Key Takeaway
EPS accretion and cash flow benefits from acquiring Shire could be higher than investors appreciate as we consider the underlying tax rate of ABBV. Inversion risk looks to be the key driver of the ceiling, which we estimate at £55 per share.
Shire bid driven by financial engineering, but there may be other benefits: In the recent M&A environment there appears to be no dispute amongst the investment community that AbbVie’s interest in Shire (SHP LN, 4,371p, Buy) looks to be primarily driven by financial engineering (tax inversion). We see limited synergies between the two companies and limited cost saving potential as a result. However, we have considered that an acquisition by AbbVie may be required to dilute the contribution of Humira over time as well as to prevent AbbVie itself eventually becoming prey to industry consolidation.
Shire deploys bid defense out of the AZN playbook: Both Shire and AbbVie have confirmed the recent offers, with the third and most recent attempt on 30th May, 2014 valued at £46.26 (based on AbbVie’s calculation using the May 29 AbbVie close price) or £46.11 (based on Shire’s calculation using 30-day volume average weighted stock price for AbbVie). Shire’s board has used language familiar to the recent Pfizer (PFE, $29.78, Buy)/ AstraZeneca (AZN LN, 4,470p, Hold) proposal to reject the approach, including:
1. The bid fundamentally undervalues Shire,
2. The company has seen accelerating growth and shareholder returns over the last 12 months following a change in management,
3. Shire will more than double sales to $10bn by 2020, and
4. The proposal would deny shareholders the full benefits of Shire’s growth strategy.
AbbVie can raise materially in our view, but will have to risk-adjust inversion:
We have made preliminary models of various scenarios around AbbVie’s potential merger with Shire.
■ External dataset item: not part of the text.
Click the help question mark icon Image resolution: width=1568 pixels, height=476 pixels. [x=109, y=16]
All our models assume c$900m of cost savings from Shire over 3 years to 2018 (c25% COGS; c15% R&D; c20% SG&A), c473m new shares issued to Shire shareholders and use of c$7bn of existing OUS cash as part of the consideration with the remainder made up by new debt issued at 4%. The key determinant of accretion in our hands is the new tax rate attainable by the merged ABBV-SHP entity.
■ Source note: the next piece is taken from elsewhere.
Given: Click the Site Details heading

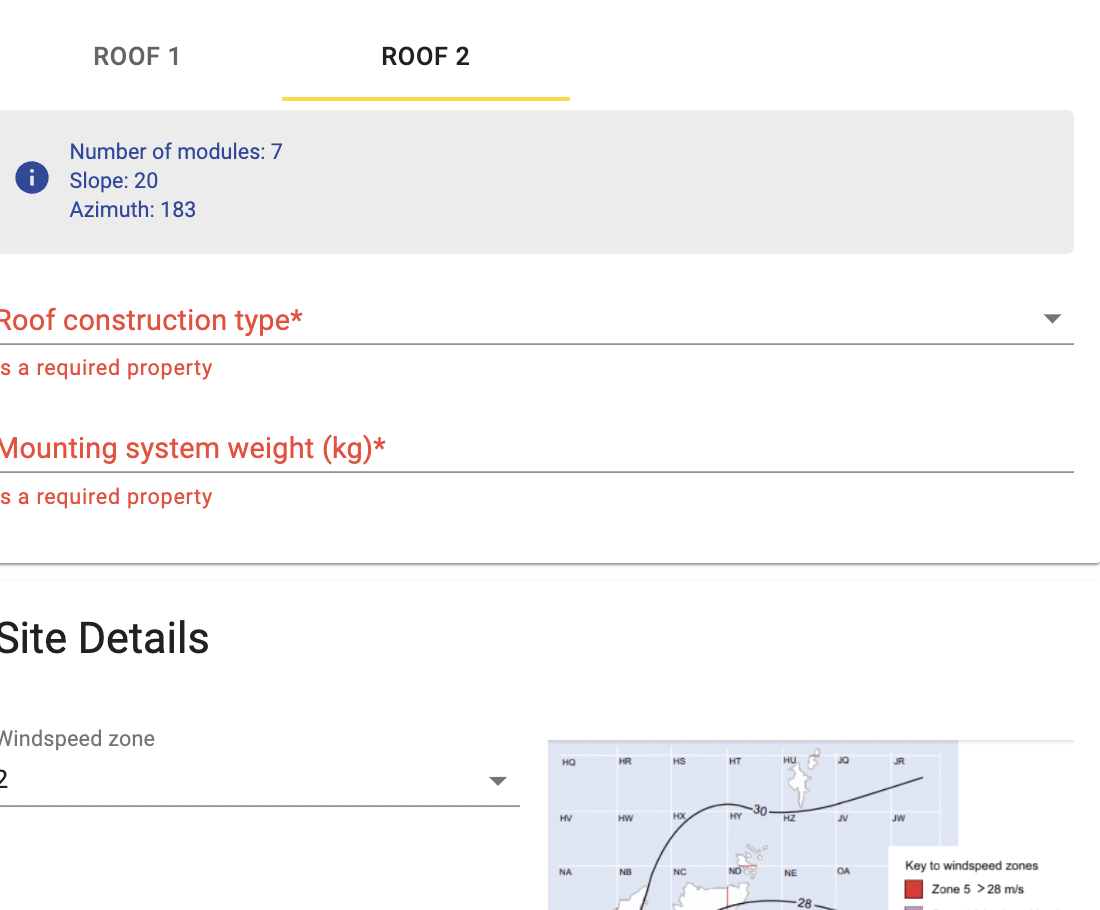Looking at the screenshot, I should coord(104,638).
Blue Sky scenario implies bid could go much higher: Referring to AbbVie’s c11% underlying tax rate implied by filings made by Abbott (ABT, $40.85, Buy) prior to its separation, we can see material upside to AbbVie from buying Shire if it were to once again able to access this tax rate for its operations. A weighted average of AbbVie’s underlying and Shire’s tax rates implies a “Blue Sky” pro forma tax rate of c13% by our estimates. On this basis we still see c10% EPS accretion at a raised offer price of £55 per share assuming $7bn OUS cash, c$22.3bn new debt issue and c$25.6bn from shares as consideration.
Inversion risk may cap bid at c£55 in reality: One of our own criticisms of how AstraZeneca’s board handled the Pfizer bid was the desire to absorb too much of the accretion from Pfizer’s use of OUS cash and tax inversion. Shire appears to be going down the same road, though we consider (as we did for Pfizer when we capped what we thought it might offer at c£55 per share for AstraZeneca) the risk of successful inversion failing as a cap on what can be offered. A failure to tax invert optimally and only achieve a pro forma tax rate of c21% may cap what AbbVie can offer at c£55 per share before it becomes dilutive.
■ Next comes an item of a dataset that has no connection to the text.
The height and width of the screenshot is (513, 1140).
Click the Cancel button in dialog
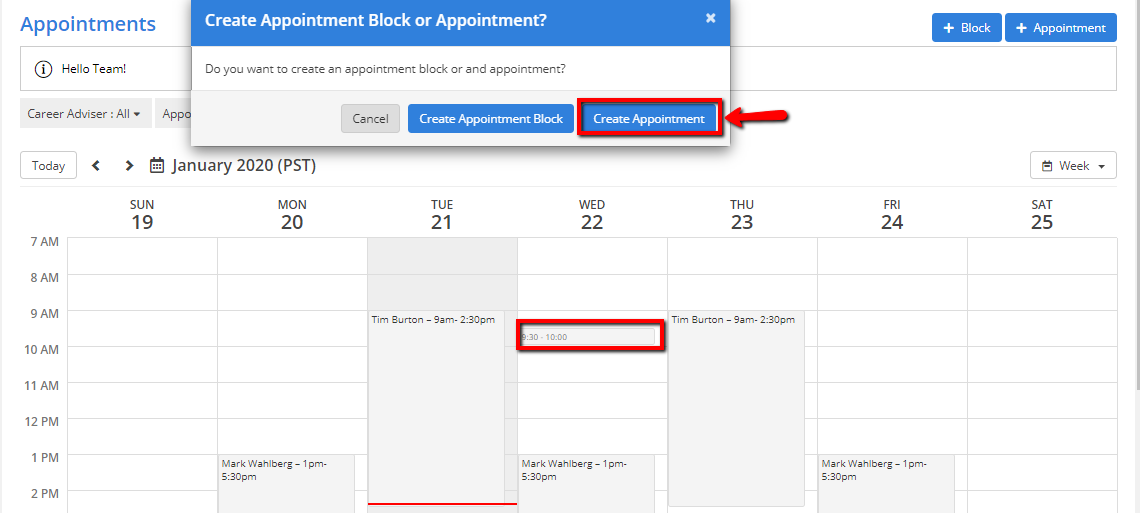pyautogui.click(x=370, y=119)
Expecting a raised bid up to £55 per share: Considering a worst case of zero EPS accretion, but a PE multiple raise of 1-2 points based on watering down Humira’s profit contribution, we think AbbVie can raise its bid to £55 per share. We remain bullish on AbbVie’s fundamentals and do not see this transaction as indicative of any weakness, but instead as an opportunistic transaction to lower taxes, diversify risk and improve cash flow.